• _Your objective_:
The required output is the stretch from the line containing "Task: Click the Downloads for Windows button" through the line containing "Given: Click the" in the records below, unaltered and with no pictures.

===

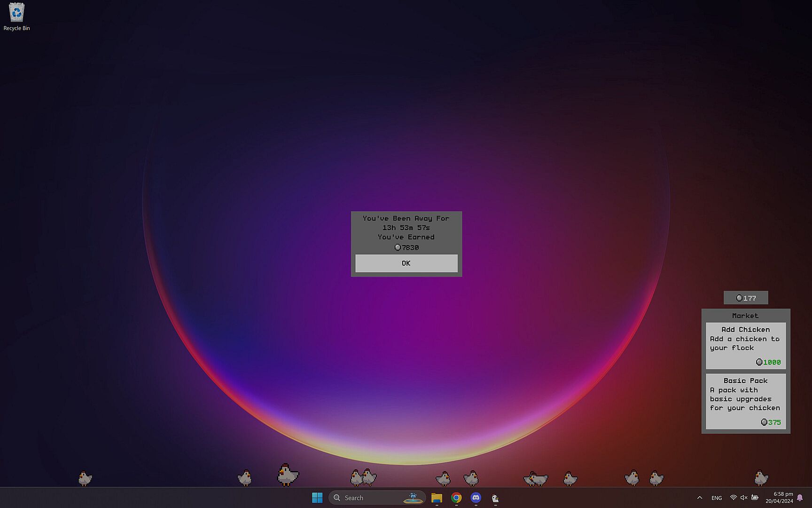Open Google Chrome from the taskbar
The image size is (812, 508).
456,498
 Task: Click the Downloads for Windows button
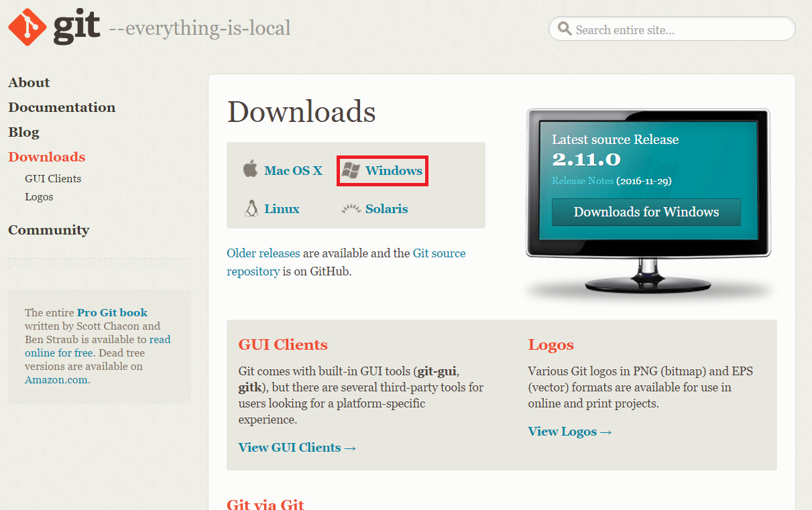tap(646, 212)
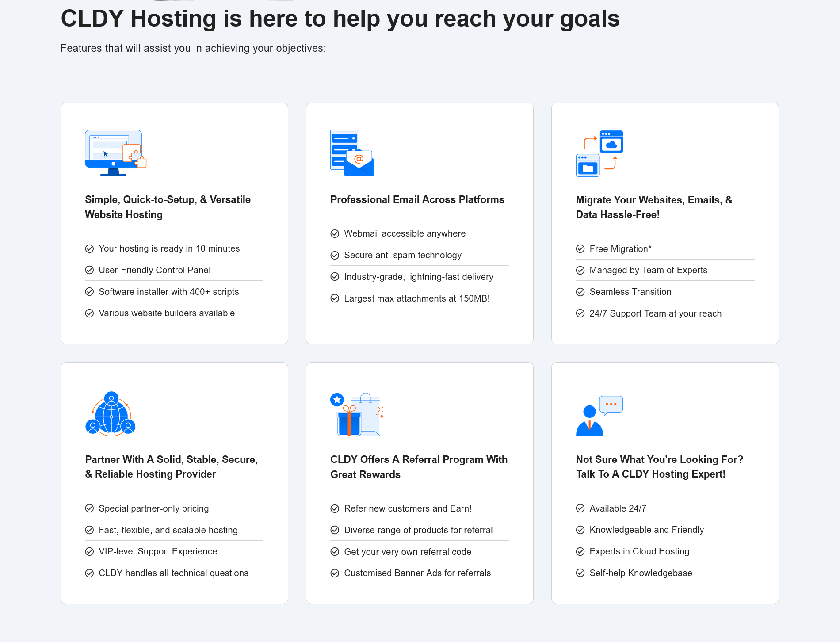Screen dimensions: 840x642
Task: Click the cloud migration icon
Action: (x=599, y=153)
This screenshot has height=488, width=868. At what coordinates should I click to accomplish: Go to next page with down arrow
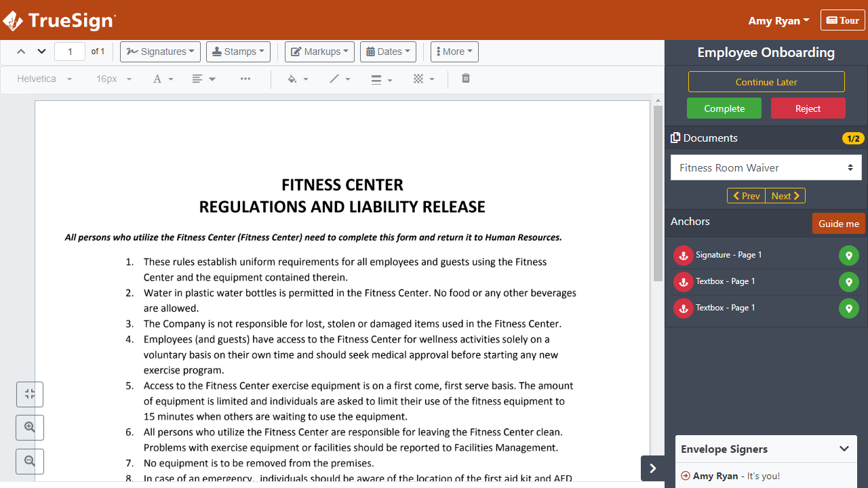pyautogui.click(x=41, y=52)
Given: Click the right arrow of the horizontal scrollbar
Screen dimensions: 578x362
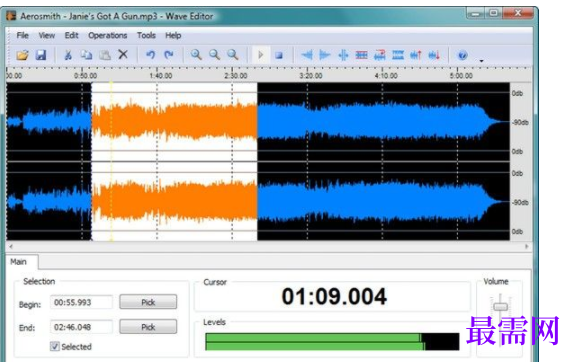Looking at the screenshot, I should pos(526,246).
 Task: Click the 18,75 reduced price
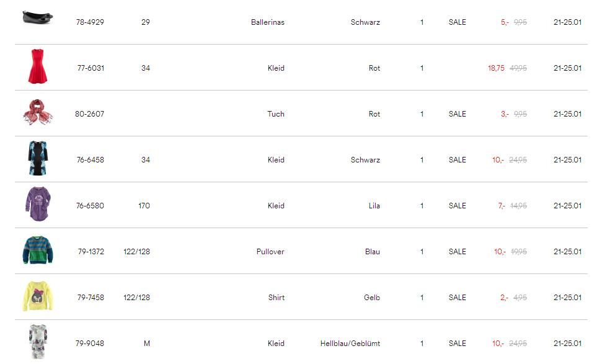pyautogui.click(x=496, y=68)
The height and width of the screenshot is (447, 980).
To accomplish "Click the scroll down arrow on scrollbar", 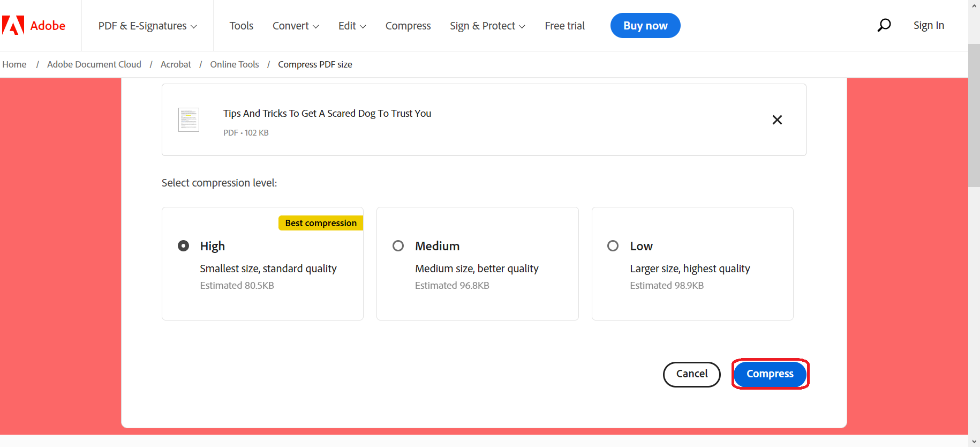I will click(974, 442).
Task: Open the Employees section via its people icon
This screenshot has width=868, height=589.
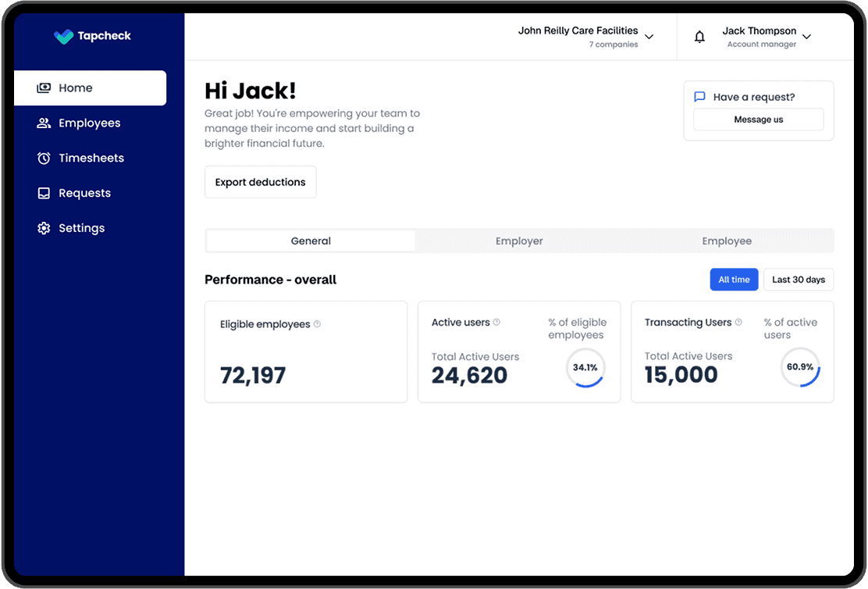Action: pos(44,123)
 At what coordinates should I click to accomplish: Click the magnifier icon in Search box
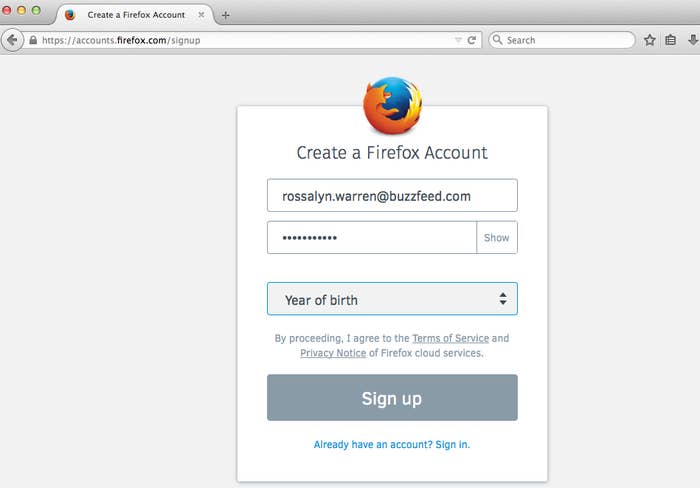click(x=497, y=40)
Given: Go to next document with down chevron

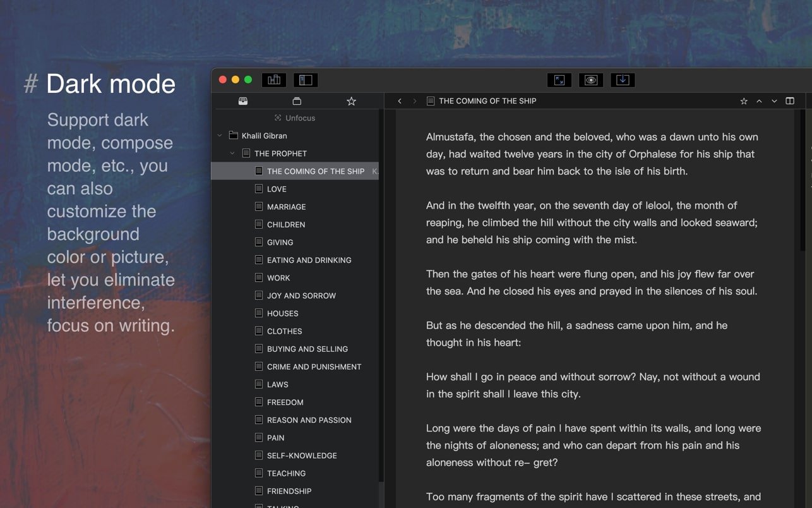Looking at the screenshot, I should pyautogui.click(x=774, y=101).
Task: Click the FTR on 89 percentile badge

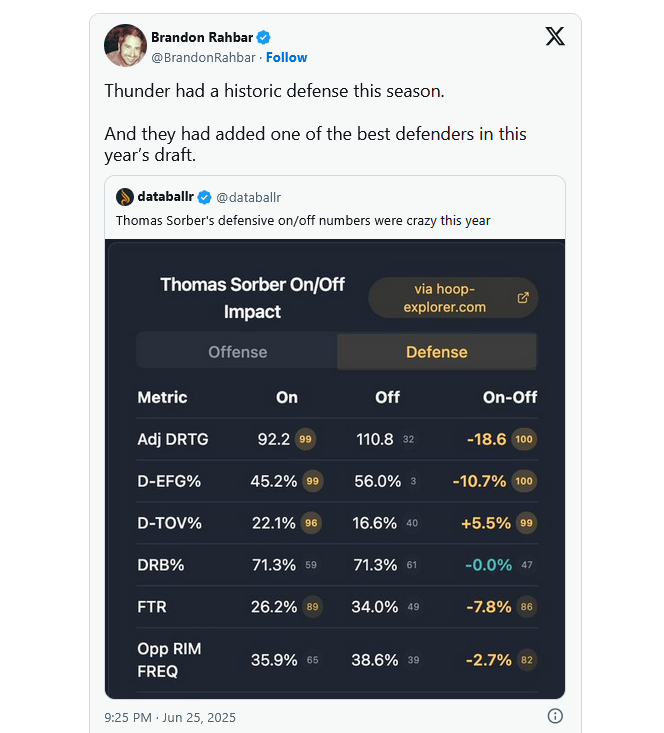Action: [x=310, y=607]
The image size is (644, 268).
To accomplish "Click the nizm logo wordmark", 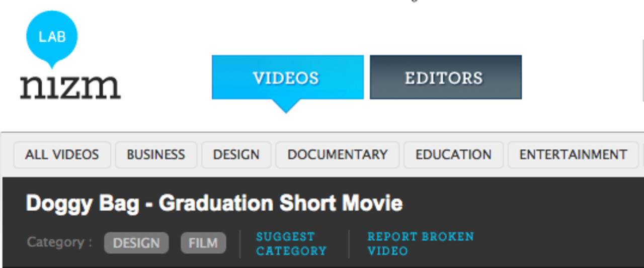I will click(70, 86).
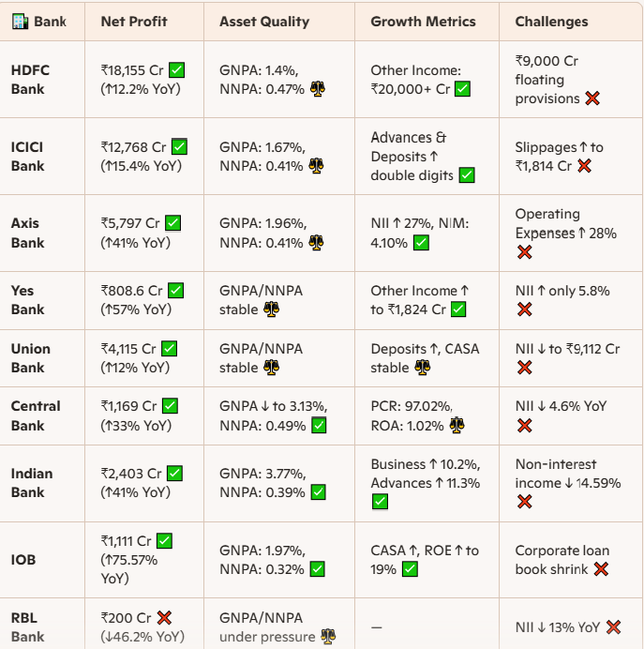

===

• _Solution to this task_:
 Task: Click the Downloads for Windows button
tap(646, 212)
Screen dimensions: 840x642
Task: Click the cloud migration icon
Action: (x=599, y=153)
This screenshot has height=488, width=868. At what coordinates should I click to accomplish: Go to next page with down arrow
pyautogui.click(x=41, y=52)
Given: Click the right arrow of the horizontal scrollbar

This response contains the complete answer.